Smolen is deeply connected to and concerned about the natural world. She ascribes to Edward O. Wilson’s concept of “biophilia,” the word he coined to describe humankind’s deep affinity for nature. The artist believes nature is, as Wilson describes it, “the refuge of the spirit, remote, static, richer even than imagination.”

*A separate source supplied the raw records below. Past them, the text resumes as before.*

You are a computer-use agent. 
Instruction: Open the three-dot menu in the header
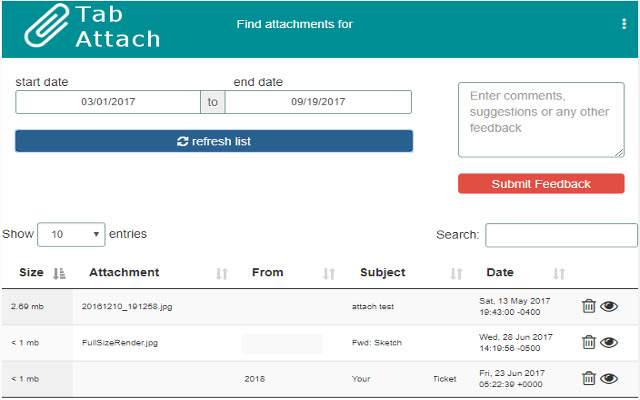click(624, 24)
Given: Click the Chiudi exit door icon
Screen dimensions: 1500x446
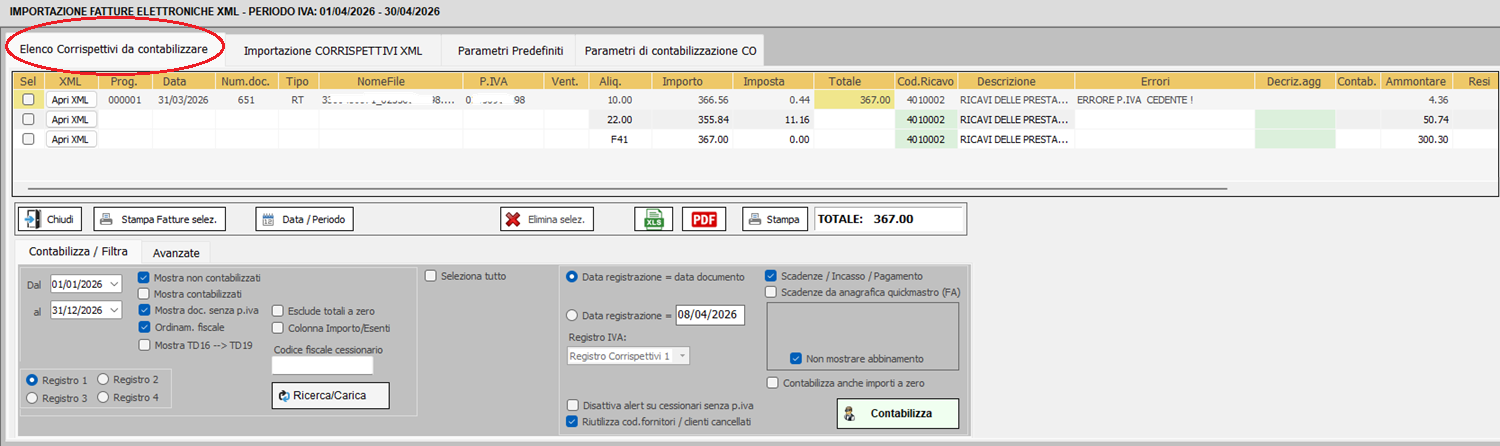Looking at the screenshot, I should point(33,219).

The artist responds emotionally and viscerally to events (personal, environmental, societal) and works through each experience through multiple riffs and variations. Series include the early, abstract paintings Biophilia, Dharma Rain and Persistent Song; the horse motif in Ridgeline and Wherever I Travel; the memorialized girl holding the bird in Girl by the Sea and Guardian; drawings from Bela Tarr’s film The Turin Horse; Surfacing; Trees; Whales & Flukes, and, currently, Little Consolation. Three Illuminated Installations of Girl by the Sea drawings and two Box of Flukes paintings round out the work so far.
Smolen presently lives and works in Beacon, New York.